▶ **MATERIALS PROVIDED**
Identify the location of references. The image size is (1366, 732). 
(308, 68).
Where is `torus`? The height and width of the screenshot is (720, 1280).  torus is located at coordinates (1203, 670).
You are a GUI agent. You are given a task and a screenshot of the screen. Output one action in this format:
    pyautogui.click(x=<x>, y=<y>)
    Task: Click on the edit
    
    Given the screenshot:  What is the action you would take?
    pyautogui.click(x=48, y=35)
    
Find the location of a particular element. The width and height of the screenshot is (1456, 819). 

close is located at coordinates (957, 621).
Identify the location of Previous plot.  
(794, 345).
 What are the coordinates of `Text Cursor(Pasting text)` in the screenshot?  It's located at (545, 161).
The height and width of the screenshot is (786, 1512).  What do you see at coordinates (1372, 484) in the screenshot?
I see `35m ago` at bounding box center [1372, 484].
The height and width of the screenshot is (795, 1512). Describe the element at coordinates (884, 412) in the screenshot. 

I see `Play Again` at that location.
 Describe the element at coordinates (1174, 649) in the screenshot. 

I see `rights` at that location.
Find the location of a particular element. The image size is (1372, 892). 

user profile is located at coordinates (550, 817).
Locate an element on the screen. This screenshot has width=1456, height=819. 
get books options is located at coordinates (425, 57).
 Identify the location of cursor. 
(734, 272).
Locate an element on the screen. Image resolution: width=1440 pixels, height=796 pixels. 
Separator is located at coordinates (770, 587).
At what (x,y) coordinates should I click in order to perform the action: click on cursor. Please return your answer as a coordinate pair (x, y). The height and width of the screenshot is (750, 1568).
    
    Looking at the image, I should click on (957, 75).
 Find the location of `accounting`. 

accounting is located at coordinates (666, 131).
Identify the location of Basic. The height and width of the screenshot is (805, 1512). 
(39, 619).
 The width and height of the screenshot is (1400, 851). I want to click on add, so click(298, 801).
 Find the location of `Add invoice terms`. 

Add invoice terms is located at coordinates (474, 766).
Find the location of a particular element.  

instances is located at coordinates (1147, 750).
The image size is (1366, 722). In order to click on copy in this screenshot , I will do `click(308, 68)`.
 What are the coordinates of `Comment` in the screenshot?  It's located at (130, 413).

▶ **WRITTEN REQUEST**
Can you reproduce, word for word, the part of the material above that opens with the line containing "Describe the element at coordinates (1174, 649)" and runs through the end of the material?

▶ **RESPONSE**
 Describe the element at coordinates (1174, 649) in the screenshot. 

I see `rights` at that location.
Find the location of a particular element. The image size is (1372, 892). 

user profile is located at coordinates (550, 817).
Locate an element on the screen. This screenshot has width=1456, height=819. 
get books options is located at coordinates (425, 57).
 Identify the location of cursor. 
(734, 272).
Locate an element on the screen. Image resolution: width=1440 pixels, height=796 pixels. 
Separator is located at coordinates (770, 587).
At what (x,y) coordinates should I click in order to perform the action: click on cursor. Please return your answer as a coordinate pair (x, y). The height and width of the screenshot is (750, 1568).
    
    Looking at the image, I should click on (957, 75).
 Find the location of `accounting`. 

accounting is located at coordinates (666, 131).
Identify the location of Basic. The height and width of the screenshot is (805, 1512). 
(39, 619).
 The width and height of the screenshot is (1400, 851). I want to click on add, so click(298, 801).
 Find the location of `Add invoice terms`. 

Add invoice terms is located at coordinates (474, 766).
Find the location of a particular element.  

instances is located at coordinates (1147, 750).
The image size is (1366, 722). In order to click on copy in this screenshot , I will do `click(308, 68)`.
 What are the coordinates of `Comment` in the screenshot?  It's located at (130, 413).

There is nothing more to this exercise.